I kind of hope we don't find life on Mars, just because of the "Great Filter" thought that goes through my head. If life(e.g. likely extremophiles) exist in Mars' salt lakes, then it means life probably forms pretty easily. In that case, the universe should be teeming with life. But, at least from our perspective, it isn't.
Is that because of our limitations currently? Is it incredibly rare for species to develop higher level thinking like humans? Are we just looking at it wrong?
And think about the fact that amount of time it took for us to go from banging rocks to make fire to going to the moon is almost nothing on the cosmic scale. There are already thoughts out there about to how to colonize galaxies.

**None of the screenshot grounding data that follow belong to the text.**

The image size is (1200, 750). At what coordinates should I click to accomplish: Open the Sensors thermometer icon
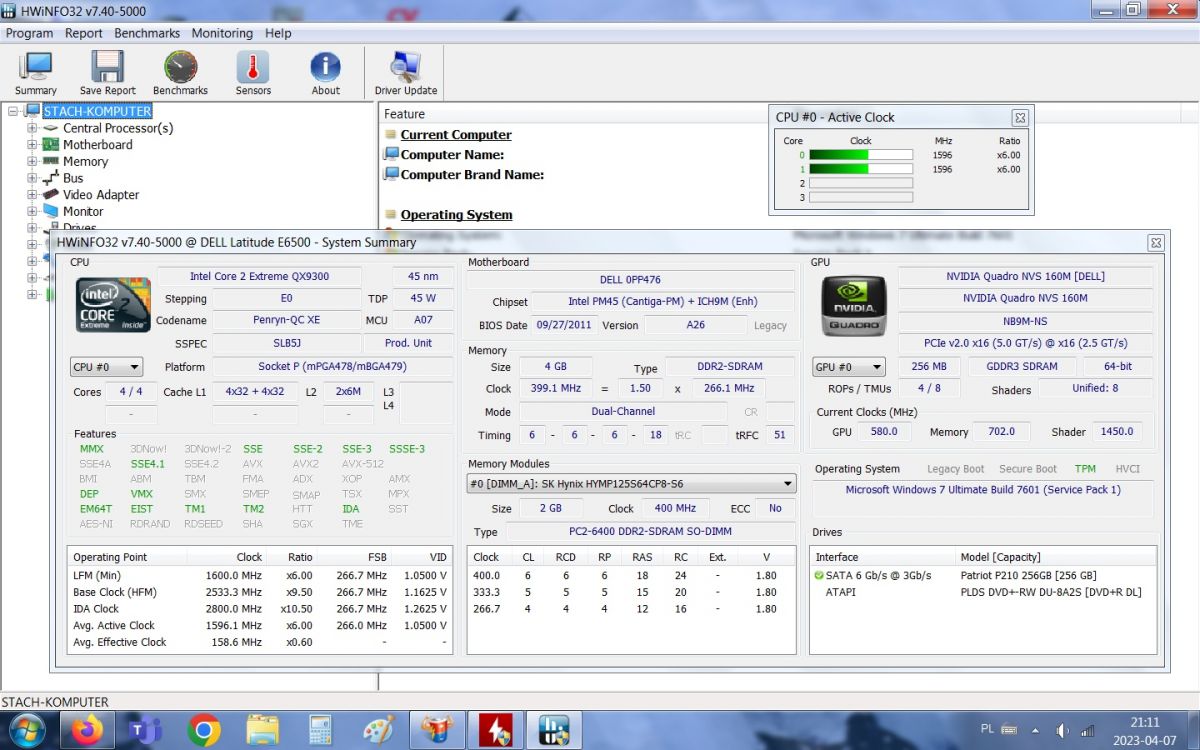pos(253,73)
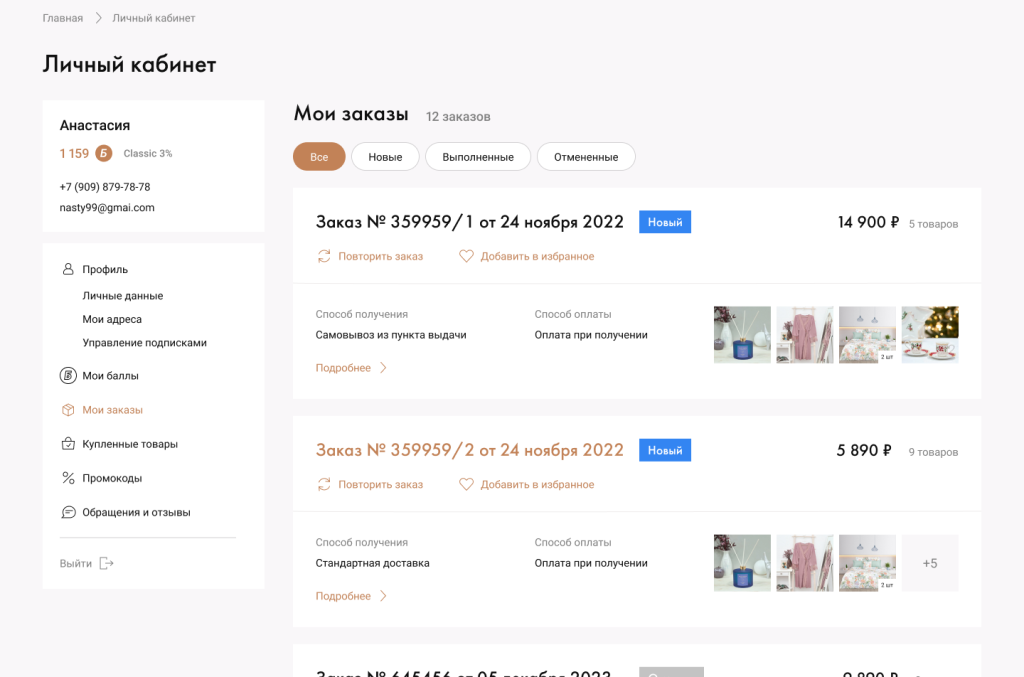1024x677 pixels.
Task: Open the blue diffuser product thumbnail in first order
Action: (x=742, y=334)
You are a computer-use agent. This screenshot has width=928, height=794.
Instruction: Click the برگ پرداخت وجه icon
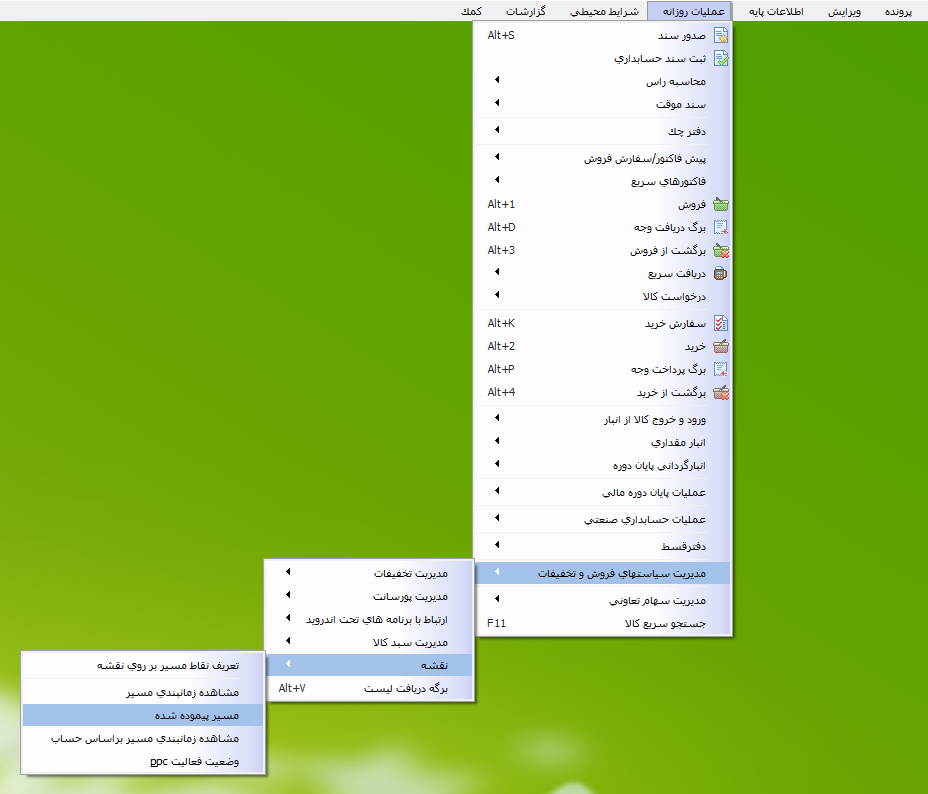coord(720,369)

We might be hundreds, thousands of years away from that, but that,again, is nothing cosmically speaking.Also, Earth was far from the first planet to develop, so some places may have very well gotten a head start.
On the whole carbon-based thing, I think what makes carbon so crucial here is having four valence electrons so it can form four bonds with other atoms, and it's ability to not only form those bonds but form it with a number of different elements. There aren't a lot of elements that can do that, from what I know. Silicon, I think, would be another good base element.
I don't see a lot of non-silicon or carbon life forms existing. With that said, I'm no biochemist, and we don't really know how life can develop in other environments besides Earth. We don't fully understand how life came upon here on Earth in the first place.